Hamiltonian Monte Carlo

MCMC methods, including Metropolis-Hastings, come with the theoretical guarantee that if we take enough samples, we will get an accurate approximation of the correct distribution. However, in practice, it could take more time than we have to get enough samples. For that reason, alternatives to the general Metropolis-Hastings algorithm have been proposed.

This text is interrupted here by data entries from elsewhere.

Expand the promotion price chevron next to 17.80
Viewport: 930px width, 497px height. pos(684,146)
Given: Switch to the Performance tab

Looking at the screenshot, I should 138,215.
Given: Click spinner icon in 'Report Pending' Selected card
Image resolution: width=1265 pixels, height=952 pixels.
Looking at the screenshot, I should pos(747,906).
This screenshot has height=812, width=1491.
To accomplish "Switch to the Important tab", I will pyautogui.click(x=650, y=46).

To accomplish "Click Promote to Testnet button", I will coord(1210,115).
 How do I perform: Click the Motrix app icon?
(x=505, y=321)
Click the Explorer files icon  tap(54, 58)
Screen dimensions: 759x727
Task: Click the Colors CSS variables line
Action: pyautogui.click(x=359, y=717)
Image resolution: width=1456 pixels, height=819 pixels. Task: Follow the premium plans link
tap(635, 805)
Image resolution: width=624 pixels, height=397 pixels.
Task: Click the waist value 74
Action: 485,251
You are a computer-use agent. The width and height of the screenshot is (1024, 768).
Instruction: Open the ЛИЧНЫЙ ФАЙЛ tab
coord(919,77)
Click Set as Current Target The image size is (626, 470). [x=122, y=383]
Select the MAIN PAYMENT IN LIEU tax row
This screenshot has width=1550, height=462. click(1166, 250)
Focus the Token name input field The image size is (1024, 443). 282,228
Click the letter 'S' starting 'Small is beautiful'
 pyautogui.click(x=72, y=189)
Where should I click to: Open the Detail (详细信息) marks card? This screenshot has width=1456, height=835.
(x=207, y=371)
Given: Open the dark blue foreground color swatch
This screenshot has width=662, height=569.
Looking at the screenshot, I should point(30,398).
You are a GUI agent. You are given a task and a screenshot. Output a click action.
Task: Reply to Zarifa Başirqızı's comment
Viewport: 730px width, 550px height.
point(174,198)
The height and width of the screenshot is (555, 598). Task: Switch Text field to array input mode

Many of those alternative methods, such as the Metropolis-Hastings algorithm itself, were developed originally to solve problems in statistical mechanics, a branch of physics that studies properties of atomic and molecular systems, and thus can be interpreted in a very natural way using analogies of physical systems. One such modification is known as Hamiltonian Monte Carlo, or Hybrid Monte Carlo (HMC). In simple terms, a Hamiltonian is a description of the total energy of a physical system. The name Hybrid is also used because is was originally conceived as a hybridization of molecular mechanics, a widely-used simulation technique for molecular systems, and Metropolis-Hastings.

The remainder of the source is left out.